Empty contents are very easy to parse: they always succeed! For this reason, an 'empty' rule should always come last in the grammar.

Among all grammars, PEGs are the closest to our original hand-written syntax functions. They are also very natural for programmers, because our familiar programming languages also follow a strictly ordered execution path: they always try one thing before another, exactly in the order we tell them to.

Declarative grammars: rules with unordered alternatives

Many parsing frameworks take an additional step beyond PEGs: they allow the order of the alternatives to remain unspecified. The framework then somehow needs to figure out which alternative to try first, or it may even try all of them in parallel and take the best fit.

Instead of ordering the alternatives with an operator like '|', we now write out the alternatives explicitly:

 1 list -> '[' contents ']'
 2 list -> '[' empty ']'
 3 contents -> int ',' contents
 4 contents -> int
 5 empty ->

You could still think of this as a PEG, if you decide that the rules must be tried in the order in which they appear in the grammar.

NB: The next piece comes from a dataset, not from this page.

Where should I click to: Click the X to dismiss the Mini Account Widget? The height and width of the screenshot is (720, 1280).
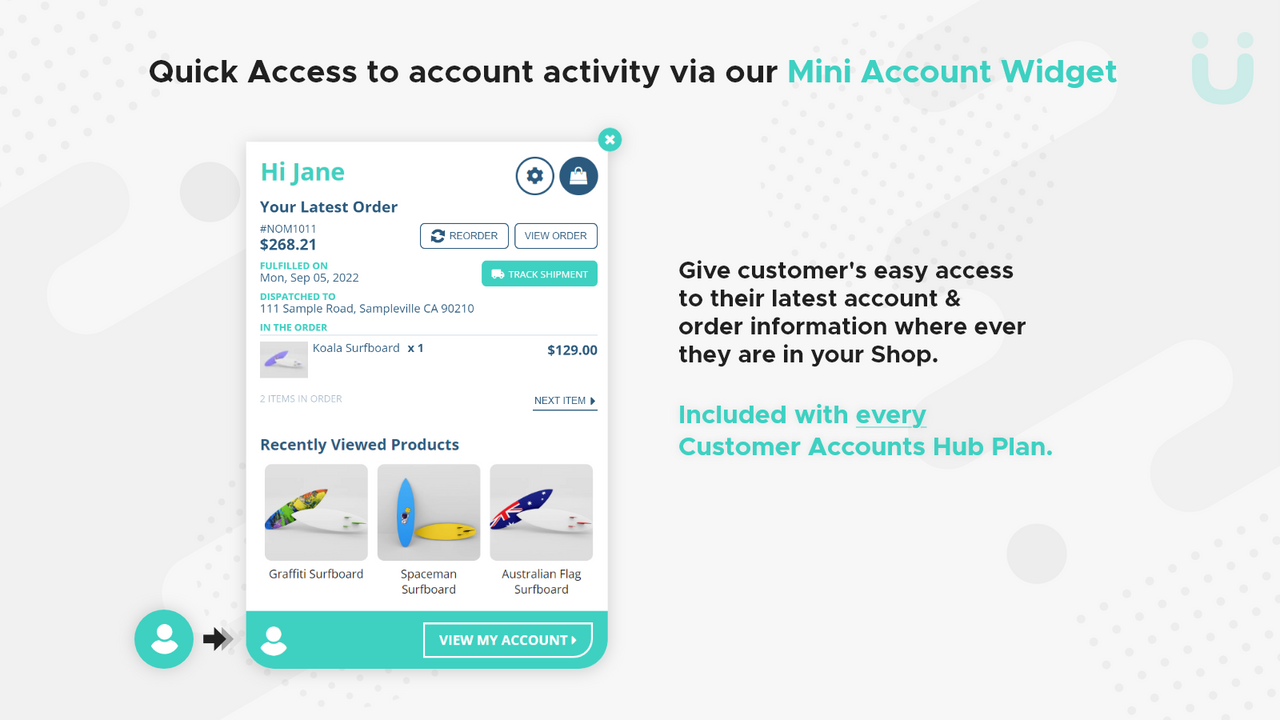(x=610, y=140)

But a non-PEG framework does not care about the order. The following is exactly the same grammar:

 1 empty ->
 2 list -> '[' empty ']'
 3 list -> '[' contents ']'
 4 contents -> int
 5 contents -> int ',' contents

Tools such as Antlr or lex&yacc are smart enough to figure out what to do with such a grammar. You never have to worry about order again; the burden is now on the tools. The resulting grammars are said to be declarative because they only declare the rules, but do not impose a specific strategy for executing those rules.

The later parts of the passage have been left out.